在光学相干断层扫描血管造影中使用卷积神经网络对三个视网膜神经丛进行稳健的无灌注区检测。

Robust non-perfusion area detection in three retinal plexuses using convolutional neural network in OCT angiography.

作者信息

Wang Jie, Hormel Tristan T, You Qisheng, Guo Yukun, Wang Xiaogang, Chen Liu, Hwang Thomas S, Jia Yali

机构信息

Casey Eye Institute, Oregon Health & Science University, Portland, OR 97239, USA.

Department of Biomedical Engineering, Oregon Health & Science University, Portland, OR 97239, USA.

出版信息

Biomed Opt Express. 2019 Dec 18;11(1):330-345. doi: 10.1364/BOE.11.000330. eCollection 2020 Jan 1.

DOI:10.1364/BOE.11.000330
PMID:32010520
原文链接:https://pmc.ncbi.nlm.nih.gov/articles/PMC6968759/
Abstract

Non-perfusion area (NPA) is a quantitative biomarker useful for characterizing ischemia in diabetic retinopathy (DR).

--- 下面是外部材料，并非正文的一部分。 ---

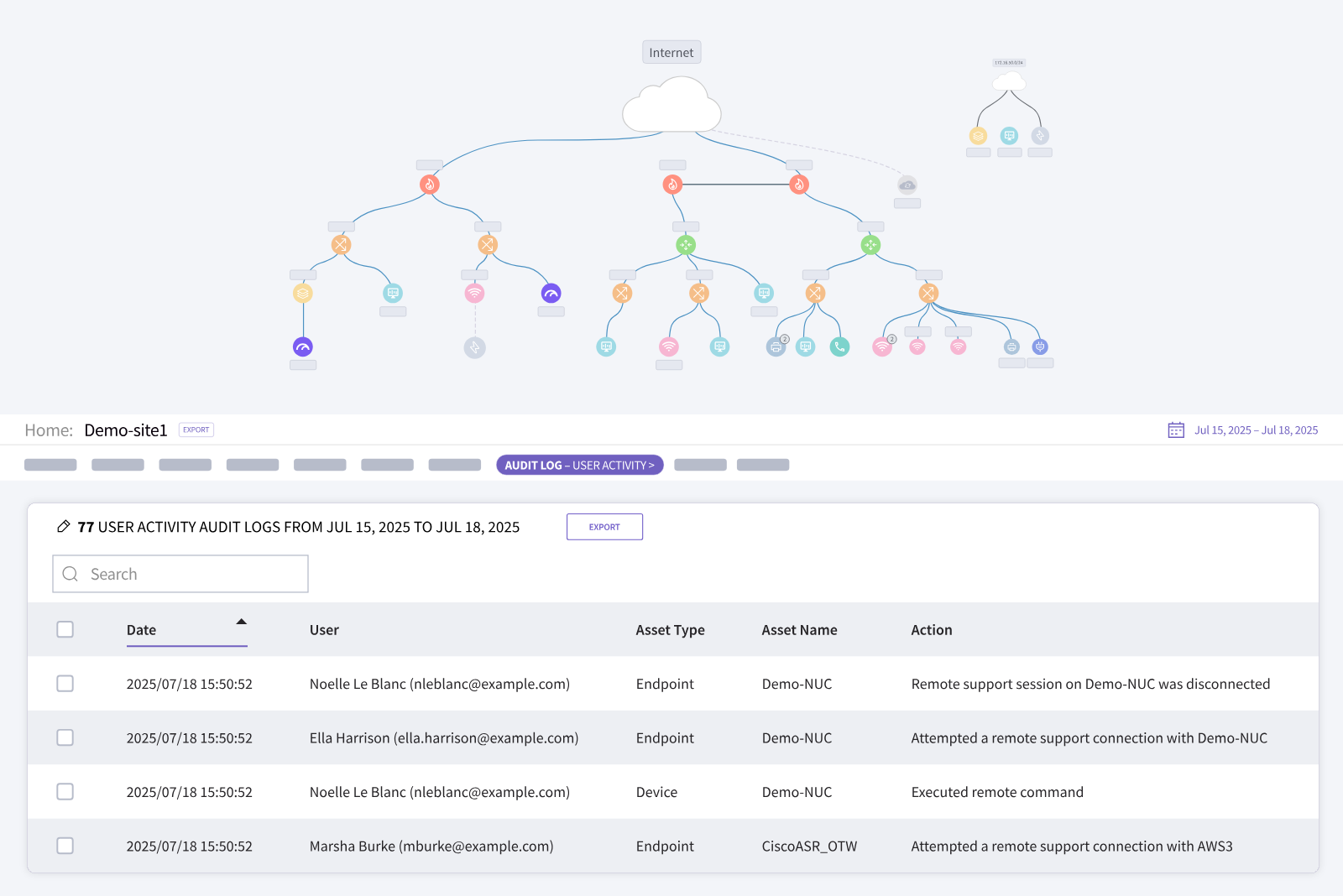Click Date column sort arrow
Viewport: 1343px width, 896px height.
pyautogui.click(x=242, y=622)
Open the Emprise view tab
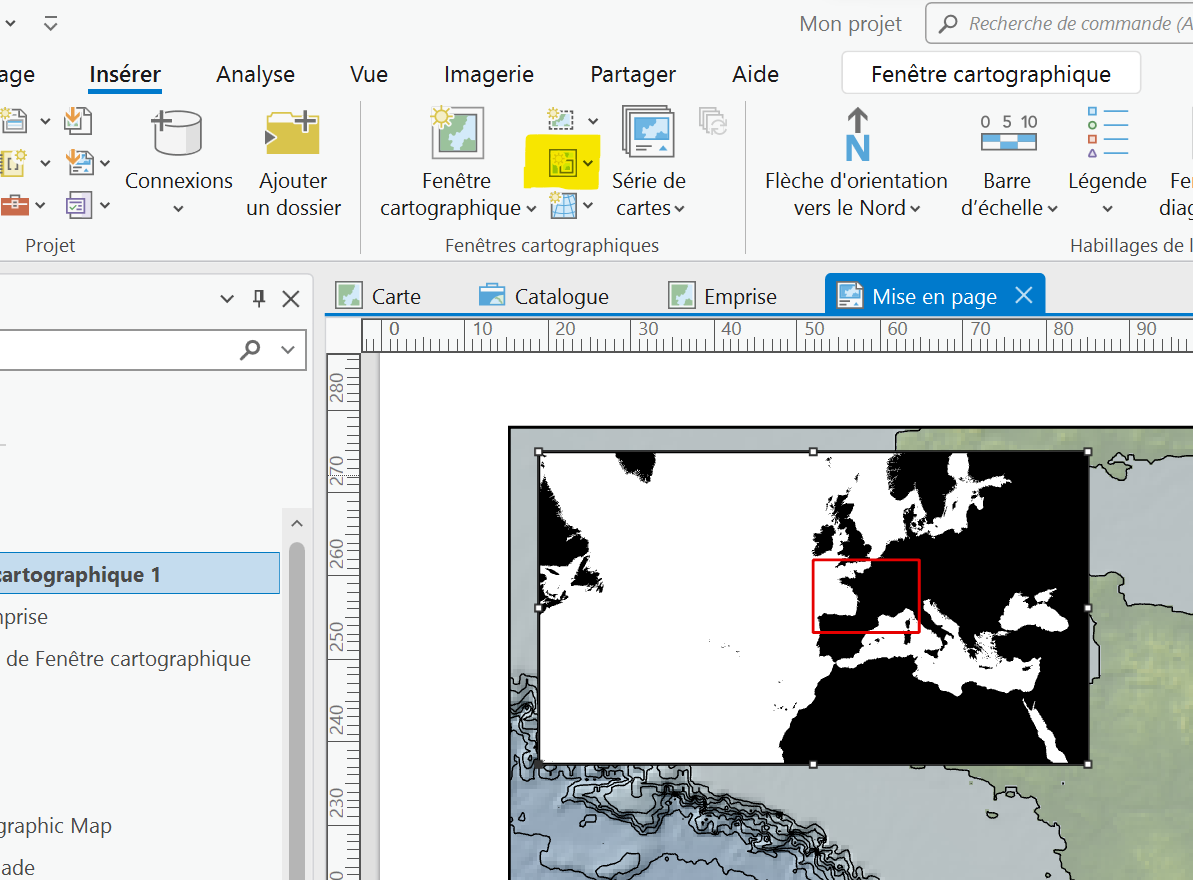1193x880 pixels. pyautogui.click(x=739, y=296)
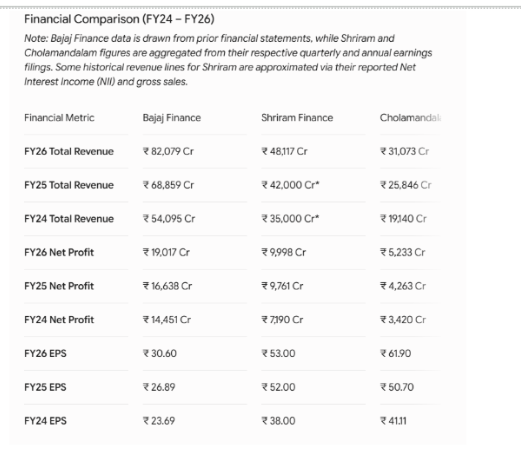Select the ₹ 7,190 Cr Shriram profit cell

pos(282,320)
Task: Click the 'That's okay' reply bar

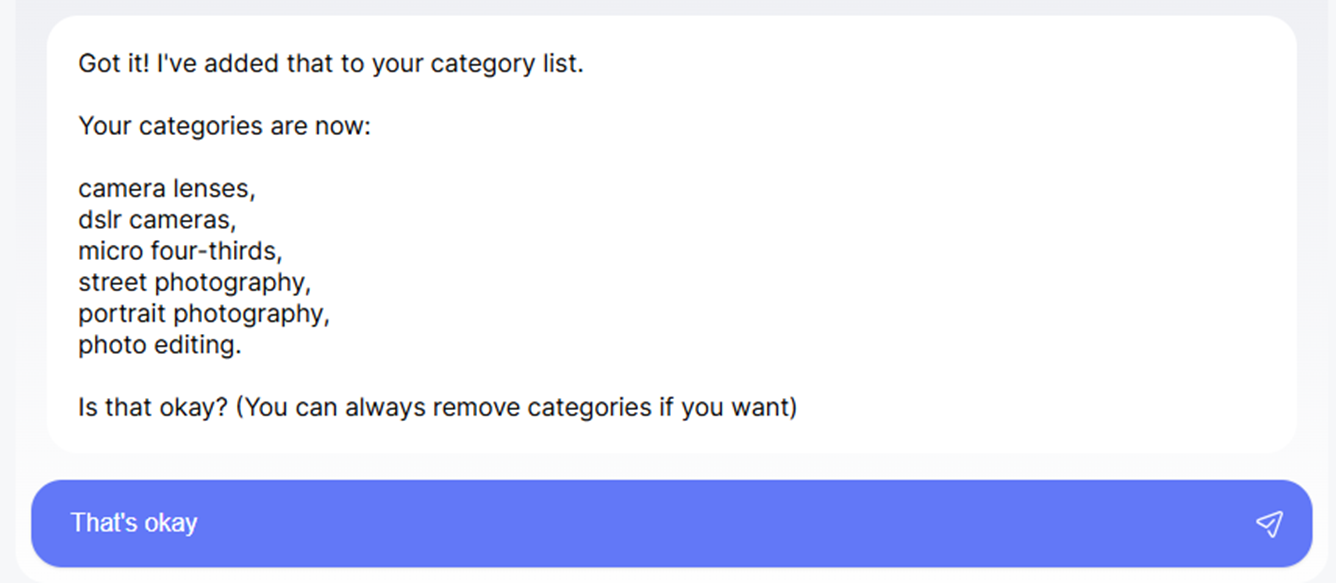Action: [668, 522]
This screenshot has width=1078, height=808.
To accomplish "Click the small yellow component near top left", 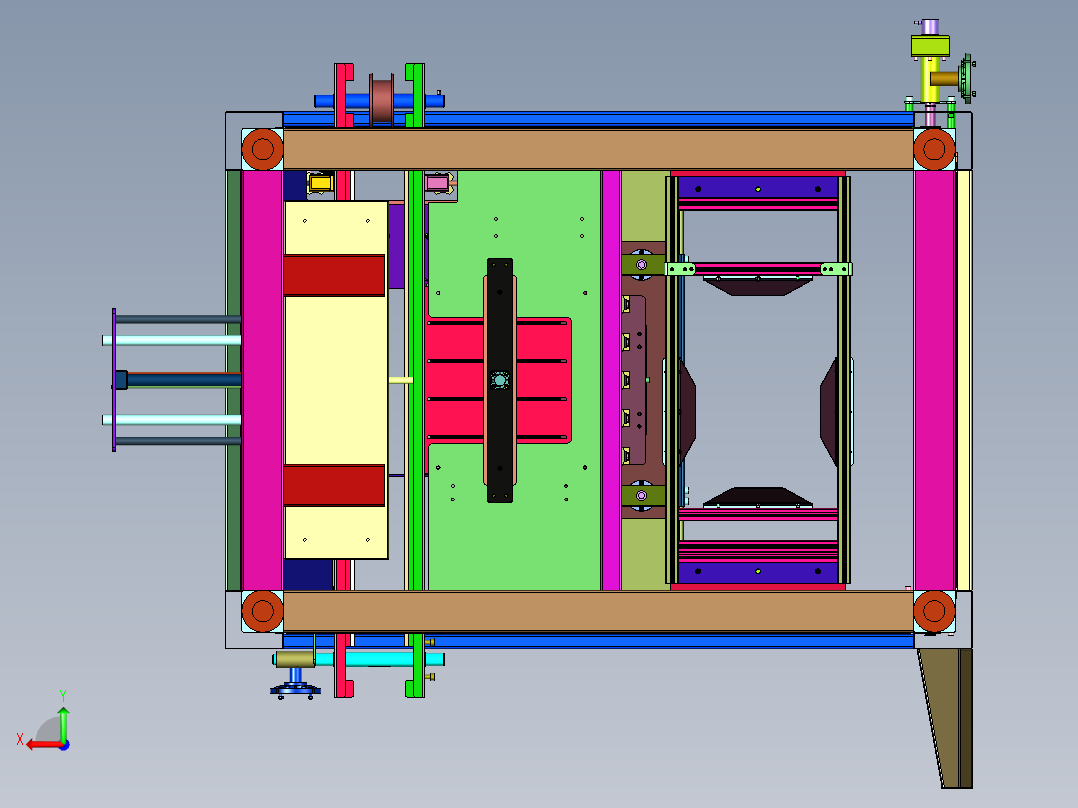I will 320,183.
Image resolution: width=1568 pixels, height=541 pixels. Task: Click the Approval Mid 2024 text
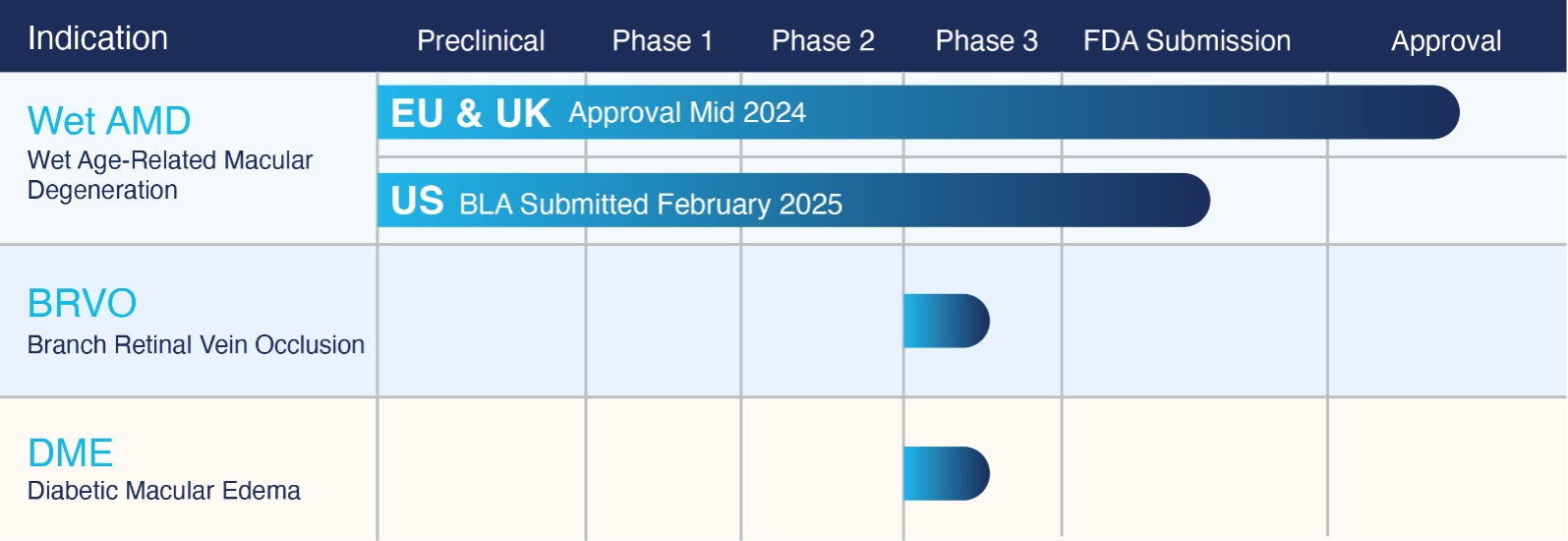(687, 112)
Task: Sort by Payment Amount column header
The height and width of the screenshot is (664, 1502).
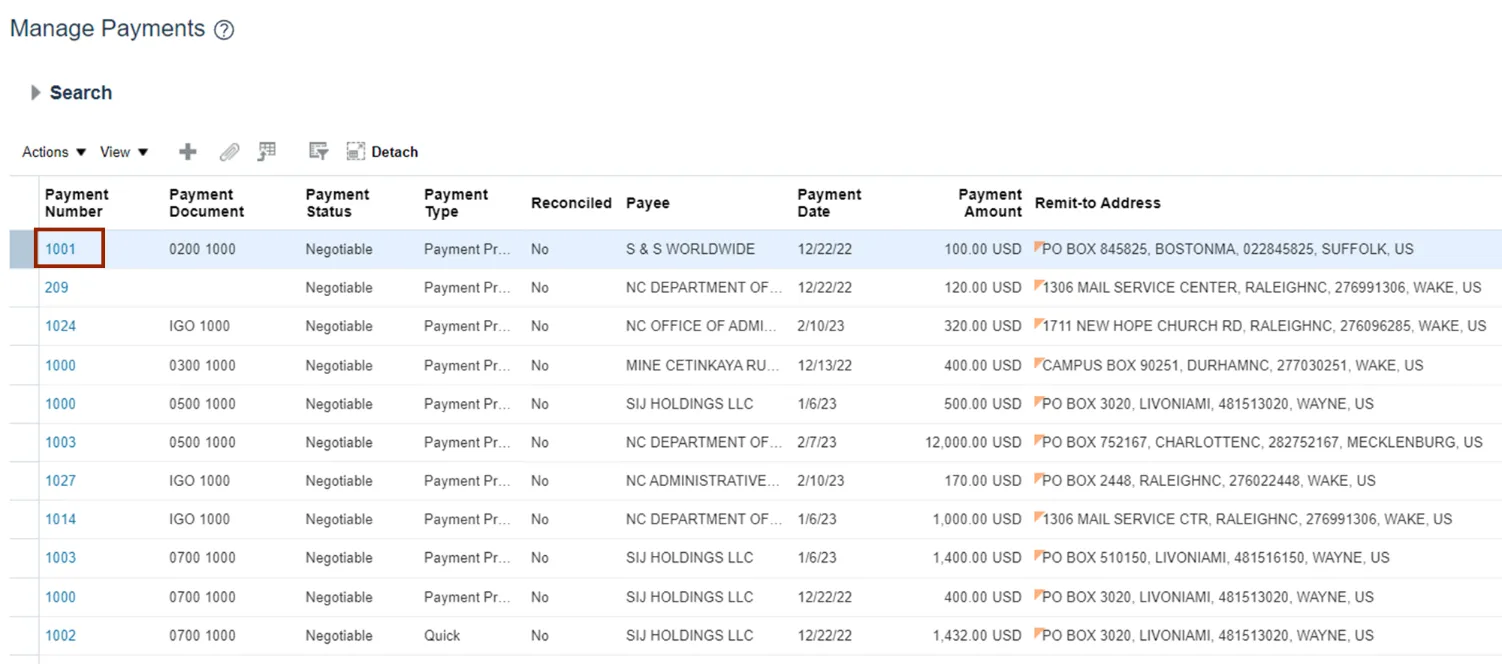Action: point(989,203)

Projection-resolved optical coherence tomographic angiography (PR-OCTA) allows visualization of retinal capillaries and quantify NPA in individual plexuses. However, poor scan quality can make current NPA detection algorithms unreliable and inaccurate. In this work, we present a robust NPA detection algorithm using convolutional neural network (CNN). By merging information from OCT angiograms and OCT reflectance images, the CNN could exclude signal reduction and motion artifacts and detect the avascular features from local to global with the resolution preserved. Across a wide range of signal strength indices, and on both healthy and DR eyes, the algorithm achieved high accuracy and repeatability.

摘要

无灌注区(NPA)是一种用于表征糖尿病视网膜病变(DR)缺血情况的定量生物标志物。投影分辨光学相干断层扫描血管造影(PR-OCTA)能够可视化视网膜毛细血管并量化各个神经纤维层中的NPA。然而,扫描质量不佳会使当前的NPA检测算法不可靠且不准确。在这项研究中,我们提出了一种使用卷积神经网络(CNN)的稳健NPA检测算法。通过融合来自OCT血管造影和OCT反射图像的信息,CNN可以排除信号衰减和运动伪影,并在保留分辨率的情况下从局部到全局检测无血管特征。在广泛的信号强度指数范围内,以及在健康眼睛和DR眼睛上,该算法都实现了高精度和可重复性。